The table shows that during the day there are hours when two exchanges work simultaneously. It was at this time that market activity was maximal. Among the sessions, the most active is European.

However, The volatility of currency pairs also depends on the day of the week and month:

  • In the middle of the week (Tuesday and Wednesday), the activity of traders is greatest.
  • On Friday, as well as at the end of the month, many speculators close positions opened in previous periods. These days are difficult to analyze and predict.

Experts recommend suspend trading during the holidays, as well as before the release of the most important news. At this time, it is not easy for newcomers to make significant profits.

Question 2. What is the Forex currency exchange?

Forex trading represents the international currency market. Its main task is the organization of transactions with currencies.

The value of various monetary units is almost in continuous motion. Thanks to this, traders have the opportunity to make good profits by working on Forex.

The largest Forex participants, who in most cases dictate trends, are:

  • central banks of various countries;
  • large investment structures.

In quantitative terms, small traders prevail among market participants. However, the share of their financial investments is insignificant.

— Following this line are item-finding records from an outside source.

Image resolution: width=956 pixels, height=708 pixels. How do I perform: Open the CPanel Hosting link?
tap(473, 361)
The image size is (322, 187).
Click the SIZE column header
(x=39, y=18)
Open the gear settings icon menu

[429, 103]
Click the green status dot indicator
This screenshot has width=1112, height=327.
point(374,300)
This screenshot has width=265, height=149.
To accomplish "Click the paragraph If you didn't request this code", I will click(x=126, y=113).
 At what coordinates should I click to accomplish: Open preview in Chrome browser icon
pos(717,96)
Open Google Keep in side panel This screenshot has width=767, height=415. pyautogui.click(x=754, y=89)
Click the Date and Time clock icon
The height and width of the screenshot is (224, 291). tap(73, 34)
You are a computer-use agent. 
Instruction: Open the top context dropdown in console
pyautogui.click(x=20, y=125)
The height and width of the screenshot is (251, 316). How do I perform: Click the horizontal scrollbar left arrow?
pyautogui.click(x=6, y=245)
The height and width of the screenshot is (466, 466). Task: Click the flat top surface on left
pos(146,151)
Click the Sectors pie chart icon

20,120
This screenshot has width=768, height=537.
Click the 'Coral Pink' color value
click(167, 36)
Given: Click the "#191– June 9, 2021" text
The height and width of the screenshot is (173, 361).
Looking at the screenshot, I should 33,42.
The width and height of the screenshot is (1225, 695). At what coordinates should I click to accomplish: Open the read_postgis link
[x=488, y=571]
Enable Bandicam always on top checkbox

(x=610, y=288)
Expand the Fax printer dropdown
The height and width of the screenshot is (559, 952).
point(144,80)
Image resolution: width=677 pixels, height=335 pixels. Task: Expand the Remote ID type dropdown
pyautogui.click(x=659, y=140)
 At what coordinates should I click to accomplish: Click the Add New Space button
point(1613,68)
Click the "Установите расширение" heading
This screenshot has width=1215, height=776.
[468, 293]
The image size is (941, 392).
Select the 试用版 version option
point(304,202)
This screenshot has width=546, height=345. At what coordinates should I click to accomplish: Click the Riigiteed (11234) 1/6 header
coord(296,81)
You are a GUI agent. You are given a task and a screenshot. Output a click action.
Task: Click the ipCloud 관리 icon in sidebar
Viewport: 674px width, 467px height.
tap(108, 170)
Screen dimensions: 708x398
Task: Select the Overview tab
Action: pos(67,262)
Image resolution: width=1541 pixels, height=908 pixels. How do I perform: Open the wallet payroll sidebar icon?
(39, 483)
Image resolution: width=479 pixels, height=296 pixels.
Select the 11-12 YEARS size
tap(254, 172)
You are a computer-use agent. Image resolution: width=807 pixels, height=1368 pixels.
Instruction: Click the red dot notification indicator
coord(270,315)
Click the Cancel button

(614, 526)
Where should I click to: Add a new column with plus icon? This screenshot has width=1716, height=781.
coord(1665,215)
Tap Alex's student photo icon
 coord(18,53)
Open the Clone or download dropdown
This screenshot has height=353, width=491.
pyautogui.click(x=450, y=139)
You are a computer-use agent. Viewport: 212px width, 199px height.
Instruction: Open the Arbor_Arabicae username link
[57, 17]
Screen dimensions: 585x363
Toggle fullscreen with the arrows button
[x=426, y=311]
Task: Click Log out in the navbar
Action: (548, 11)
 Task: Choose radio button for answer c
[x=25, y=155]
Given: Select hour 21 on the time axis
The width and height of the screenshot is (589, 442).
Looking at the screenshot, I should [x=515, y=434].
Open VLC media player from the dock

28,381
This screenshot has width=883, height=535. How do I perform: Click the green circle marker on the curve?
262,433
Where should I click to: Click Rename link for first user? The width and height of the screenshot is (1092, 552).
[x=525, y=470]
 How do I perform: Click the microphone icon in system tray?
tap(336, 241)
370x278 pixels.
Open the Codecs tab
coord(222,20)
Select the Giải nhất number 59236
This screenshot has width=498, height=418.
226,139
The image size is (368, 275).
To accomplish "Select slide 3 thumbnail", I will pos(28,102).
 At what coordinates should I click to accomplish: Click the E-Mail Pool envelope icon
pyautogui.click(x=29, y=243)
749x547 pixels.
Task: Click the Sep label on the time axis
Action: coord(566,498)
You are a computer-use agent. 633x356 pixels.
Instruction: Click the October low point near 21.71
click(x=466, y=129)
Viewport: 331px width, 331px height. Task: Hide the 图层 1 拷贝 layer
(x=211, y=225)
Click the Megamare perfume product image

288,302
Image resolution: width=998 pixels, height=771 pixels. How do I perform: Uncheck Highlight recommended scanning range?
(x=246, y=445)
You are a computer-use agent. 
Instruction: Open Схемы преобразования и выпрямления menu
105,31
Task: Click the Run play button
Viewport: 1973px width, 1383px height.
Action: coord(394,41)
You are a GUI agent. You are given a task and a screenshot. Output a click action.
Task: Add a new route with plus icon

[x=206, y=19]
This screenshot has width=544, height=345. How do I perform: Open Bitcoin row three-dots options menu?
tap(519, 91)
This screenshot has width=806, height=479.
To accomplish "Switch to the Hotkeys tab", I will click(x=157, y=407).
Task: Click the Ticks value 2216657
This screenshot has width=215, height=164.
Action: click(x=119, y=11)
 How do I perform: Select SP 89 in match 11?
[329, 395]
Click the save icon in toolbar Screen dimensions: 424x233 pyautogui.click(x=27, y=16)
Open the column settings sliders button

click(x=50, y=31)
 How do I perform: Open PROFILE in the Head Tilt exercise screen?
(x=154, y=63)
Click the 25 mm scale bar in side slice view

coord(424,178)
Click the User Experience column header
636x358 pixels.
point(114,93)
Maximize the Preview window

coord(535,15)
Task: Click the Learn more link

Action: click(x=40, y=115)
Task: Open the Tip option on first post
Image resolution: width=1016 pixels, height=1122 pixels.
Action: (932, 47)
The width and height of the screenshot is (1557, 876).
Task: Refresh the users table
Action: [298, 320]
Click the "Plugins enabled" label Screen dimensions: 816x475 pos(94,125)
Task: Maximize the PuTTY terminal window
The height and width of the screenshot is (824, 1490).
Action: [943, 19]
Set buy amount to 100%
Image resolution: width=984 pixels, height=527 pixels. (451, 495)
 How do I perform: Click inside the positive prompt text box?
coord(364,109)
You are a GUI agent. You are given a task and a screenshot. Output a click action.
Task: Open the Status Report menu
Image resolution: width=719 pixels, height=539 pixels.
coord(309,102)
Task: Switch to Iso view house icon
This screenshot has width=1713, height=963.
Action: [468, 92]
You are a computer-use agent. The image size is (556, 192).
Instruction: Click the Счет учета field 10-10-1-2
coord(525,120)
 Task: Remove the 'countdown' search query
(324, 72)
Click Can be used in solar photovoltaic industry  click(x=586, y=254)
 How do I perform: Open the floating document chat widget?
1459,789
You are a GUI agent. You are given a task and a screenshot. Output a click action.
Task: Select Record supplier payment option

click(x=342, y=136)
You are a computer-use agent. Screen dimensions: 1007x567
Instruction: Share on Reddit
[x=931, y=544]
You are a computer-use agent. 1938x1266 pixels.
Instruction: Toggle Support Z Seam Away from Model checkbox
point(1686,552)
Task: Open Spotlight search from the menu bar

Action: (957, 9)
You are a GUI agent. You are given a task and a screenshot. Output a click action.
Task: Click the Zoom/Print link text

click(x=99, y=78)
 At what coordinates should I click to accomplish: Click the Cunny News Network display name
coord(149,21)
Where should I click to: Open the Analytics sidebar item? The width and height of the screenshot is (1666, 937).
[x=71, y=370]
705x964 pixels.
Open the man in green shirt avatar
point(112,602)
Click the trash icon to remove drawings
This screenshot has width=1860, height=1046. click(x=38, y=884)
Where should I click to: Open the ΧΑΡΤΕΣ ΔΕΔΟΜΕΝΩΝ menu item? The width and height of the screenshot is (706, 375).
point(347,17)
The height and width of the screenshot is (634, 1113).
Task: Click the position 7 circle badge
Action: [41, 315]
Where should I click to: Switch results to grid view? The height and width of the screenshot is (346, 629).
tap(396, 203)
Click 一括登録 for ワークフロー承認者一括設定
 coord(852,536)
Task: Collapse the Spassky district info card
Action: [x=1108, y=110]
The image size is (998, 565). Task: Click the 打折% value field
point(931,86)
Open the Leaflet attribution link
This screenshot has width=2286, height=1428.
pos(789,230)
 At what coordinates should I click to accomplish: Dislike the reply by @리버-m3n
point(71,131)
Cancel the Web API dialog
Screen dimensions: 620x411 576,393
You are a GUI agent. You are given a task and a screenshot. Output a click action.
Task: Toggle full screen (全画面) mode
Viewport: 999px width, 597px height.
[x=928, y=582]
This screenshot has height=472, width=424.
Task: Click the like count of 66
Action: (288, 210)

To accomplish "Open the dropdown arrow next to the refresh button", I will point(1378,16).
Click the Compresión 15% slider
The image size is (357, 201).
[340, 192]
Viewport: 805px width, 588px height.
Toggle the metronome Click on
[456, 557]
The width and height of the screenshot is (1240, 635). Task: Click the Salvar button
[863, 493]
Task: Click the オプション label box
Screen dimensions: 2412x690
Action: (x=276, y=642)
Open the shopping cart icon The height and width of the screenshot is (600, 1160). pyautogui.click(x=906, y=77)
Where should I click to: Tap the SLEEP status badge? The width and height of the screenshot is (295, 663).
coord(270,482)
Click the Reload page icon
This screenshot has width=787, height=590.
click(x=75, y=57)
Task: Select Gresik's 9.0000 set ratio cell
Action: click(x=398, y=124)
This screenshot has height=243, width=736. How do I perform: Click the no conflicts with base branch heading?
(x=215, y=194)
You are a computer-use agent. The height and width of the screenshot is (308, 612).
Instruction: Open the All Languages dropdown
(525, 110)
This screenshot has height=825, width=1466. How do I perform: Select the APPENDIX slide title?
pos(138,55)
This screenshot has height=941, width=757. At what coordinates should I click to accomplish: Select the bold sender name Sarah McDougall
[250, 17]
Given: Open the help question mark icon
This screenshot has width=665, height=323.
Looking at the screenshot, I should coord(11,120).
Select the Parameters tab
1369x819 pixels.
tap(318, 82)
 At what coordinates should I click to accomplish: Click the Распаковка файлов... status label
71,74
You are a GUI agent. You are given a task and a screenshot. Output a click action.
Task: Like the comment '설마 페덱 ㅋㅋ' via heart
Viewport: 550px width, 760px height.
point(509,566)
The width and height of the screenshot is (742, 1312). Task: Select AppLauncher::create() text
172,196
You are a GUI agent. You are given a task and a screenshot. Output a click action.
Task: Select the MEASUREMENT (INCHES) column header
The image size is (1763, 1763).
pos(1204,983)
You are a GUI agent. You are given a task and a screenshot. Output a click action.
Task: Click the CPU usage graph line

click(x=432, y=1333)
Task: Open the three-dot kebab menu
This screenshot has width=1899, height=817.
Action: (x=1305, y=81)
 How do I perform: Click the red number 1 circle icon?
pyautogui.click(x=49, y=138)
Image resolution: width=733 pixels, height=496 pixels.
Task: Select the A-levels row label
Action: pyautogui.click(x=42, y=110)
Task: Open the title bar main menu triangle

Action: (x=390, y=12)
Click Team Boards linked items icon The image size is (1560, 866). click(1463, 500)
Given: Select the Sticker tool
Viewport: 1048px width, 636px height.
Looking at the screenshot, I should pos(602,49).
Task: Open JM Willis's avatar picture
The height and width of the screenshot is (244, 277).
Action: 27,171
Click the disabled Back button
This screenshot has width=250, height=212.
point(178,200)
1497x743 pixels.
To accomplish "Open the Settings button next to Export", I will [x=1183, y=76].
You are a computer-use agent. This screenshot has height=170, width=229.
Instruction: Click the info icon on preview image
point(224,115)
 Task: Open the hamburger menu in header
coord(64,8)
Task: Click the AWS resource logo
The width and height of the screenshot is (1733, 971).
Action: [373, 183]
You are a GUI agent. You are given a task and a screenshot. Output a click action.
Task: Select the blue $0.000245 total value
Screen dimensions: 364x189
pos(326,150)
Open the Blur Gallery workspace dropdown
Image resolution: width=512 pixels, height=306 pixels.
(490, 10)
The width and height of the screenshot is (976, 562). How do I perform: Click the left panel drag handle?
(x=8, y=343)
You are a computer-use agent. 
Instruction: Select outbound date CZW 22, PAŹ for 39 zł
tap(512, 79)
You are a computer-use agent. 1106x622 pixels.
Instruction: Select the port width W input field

It is quite difficult to accurately determine the volume of transactions made on Forex. But experts estimate that on average daily currency turnover reaches 3 trillion dollars. Wherein average size of operations is almost 1 million dollars.

Nevertheless, small speculators have the opportunity to bid, investing a much smaller amount. To do this, it is enough to use the services of intermediaries, called brokers.

9. Conclusion + video on the topic

Currency exchange is a complex mechanism that is constantly in motion. Currency exchange provides an opportunity to earn during the course of currency trading and make good profit.

However, you should not believe anyone who says that without much effort, Forex allows you to get rich. Such statements are nothing more than a banal advertising move. To get a stable profit, you will have to not only invest a certain amount, but also constantly study.

We also recommend watching a video about what a currency exchange is and how to make money on it:

That's all with us!

We wish readers of the RichPro.ru website successful bidding on the currency exchange. See you on the pages of our online magazine!

If you still have questions about the topic of the article, then ask them in the comments below. Do not forget to share the publication in social networks with your friends!

Watch the video: Professional Forex Trading Course Lesson 1 By Adam Khoo (November 2024).